PASSAGE GIVEN:

What You Need to Remember From Other James Bond Movies to Fully Enjoy 'No Time to Die'

Dan Jackson

This article was first published on thrillist.com.au

NICOLA DOVE/MGM

NICOLA DOVE/MGM

In earlier eras, watching a James Bond movie required only a passing knowledge with the character’s proclivities: author Ian Fleming’s super-spy has a licence to kill, an active sex life, and an often-stated preference for unstirred beverages. Sure, some certain supporting characters like Moneypenny or Q would reappear in different films, but the viewer was rarely tasked with recalling events, incidents, or past traumas from each chapter. When it came to concepts like “continuity” or “mythology,” the producers’ attitude was pretty simple: Live and let die.

That’s changed in the Daniel Craig era, which kicked off with 2006’s invigorating Casino Royale and now concludes with the just released No Time to Die, an often exhilarating and occasionally ponderous exercise in brand management. As brutal and cutting as Craig’s Bond can be, he’s also deeply troubled, constantly reckoning with past deeds and former lovers that the audience is expected to remember. In a nod to the demands of the current franchise-obsessed moment, Craig’s Bond is always working through his backstory in a way that’s more similar to the bombast of Christopher Nolan’s Batman films than the on-screen Bond of the 20th century.

TASKS:
1. According to the Bond article, which film started the Daniel Craig era?
2. Print the stretch of the Bond article from "In earlier eras, watching" through "and let die.".

DATA LINES:

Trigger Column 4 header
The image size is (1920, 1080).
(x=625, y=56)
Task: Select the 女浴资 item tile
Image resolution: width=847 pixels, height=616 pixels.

--

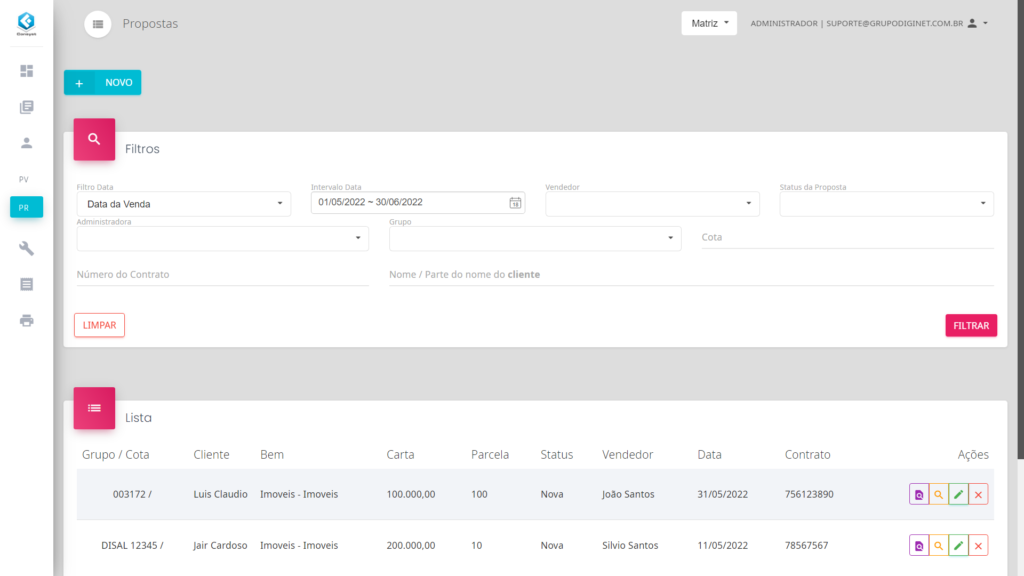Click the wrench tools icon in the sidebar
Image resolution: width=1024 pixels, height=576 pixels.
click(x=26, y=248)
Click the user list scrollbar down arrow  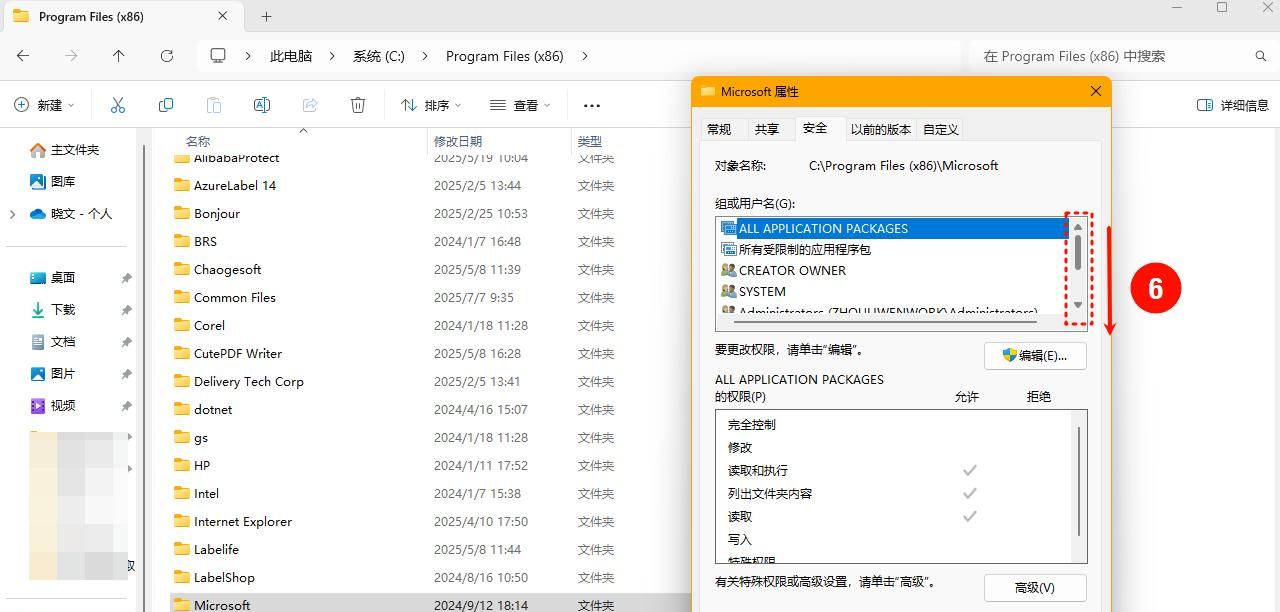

EXPECTED ANSWERS:
1. Casino Royale, released in 2006.

2.
In earlier eras, watching a James Bond movie required only a passing knowledge with the character’s proclivities: author Ian Fleming’s super-spy has a licence to kill, an active sex life, and an often-stated preference for unstirred beverages. Sure, some certain supporting characters like Moneypenny or Q would reappear in different films, but the viewer was rarely tasked with recalling events, incidents, or past traumas from each chapter. When it came to concepts like “continuity” or “mythology,” the producers’ attitude was pretty simple: Live and let die.